Technically, I could have hitchhiked some car passing bike but hey -- better experience the technical problems and their solutions on a safe place where there are many cars and cyclists instead of learning it the hard way in a middle of Bolivian desert.


After I finally manage to repair my chain, I am setting off again. The road goes around a lake (except it is not a lake but an ocean) and through some construction works. I am repeatedly stopped by workers who stop the traffic for some time. 


Near a lake. Oh, except that this is an ocean.

After I finally get to the camping in the national park, I am super-lucky. I am getting the last available spot. I am not so lucky with my trek though -- all the delays on the road mean that it is too late today for the hike. But on the other hand, I am learning that Puyuhuapi is pretty close so I can easily do the hike tomorrow and then get to the village.


Oh, and what hike I am talking about? Well, there is basically one thing why you should visit this place. It is called "hanging glacier" (Ventisquero Colgante) although it does not really hang (at least I don't think so). But it is still quite impressive, with a waterfall next to it.

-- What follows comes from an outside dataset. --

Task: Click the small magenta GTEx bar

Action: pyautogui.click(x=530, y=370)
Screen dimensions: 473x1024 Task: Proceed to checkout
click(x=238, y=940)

Because it is still quite early but I cannot do the main trek, I am instead choosing to hike some small alternatives around. The place is quite nice and varied -- on one side you can walk to a big lake into which the glacier melts and on the other side you can see how a nature deals with rock falls. Prety huge rock falls.


The Hanging Glacier
Amazing rocks. There was a huge rock fall in this area.

January 29 


In the morning there is a German couple of hitchhikers which comes next to my site bringing their assembled tent. It turns out that they arrived super-late, nobody was at the camping office and so they camped at the first place which they found. Of course, in the morning they were discovered and so they needed to move their tent. As they planned to visit the glacier viewpoint as well, I am slow at packing my stuff because I expect to wait for them. In the end, the waiting is quite long so I decide to go ahead.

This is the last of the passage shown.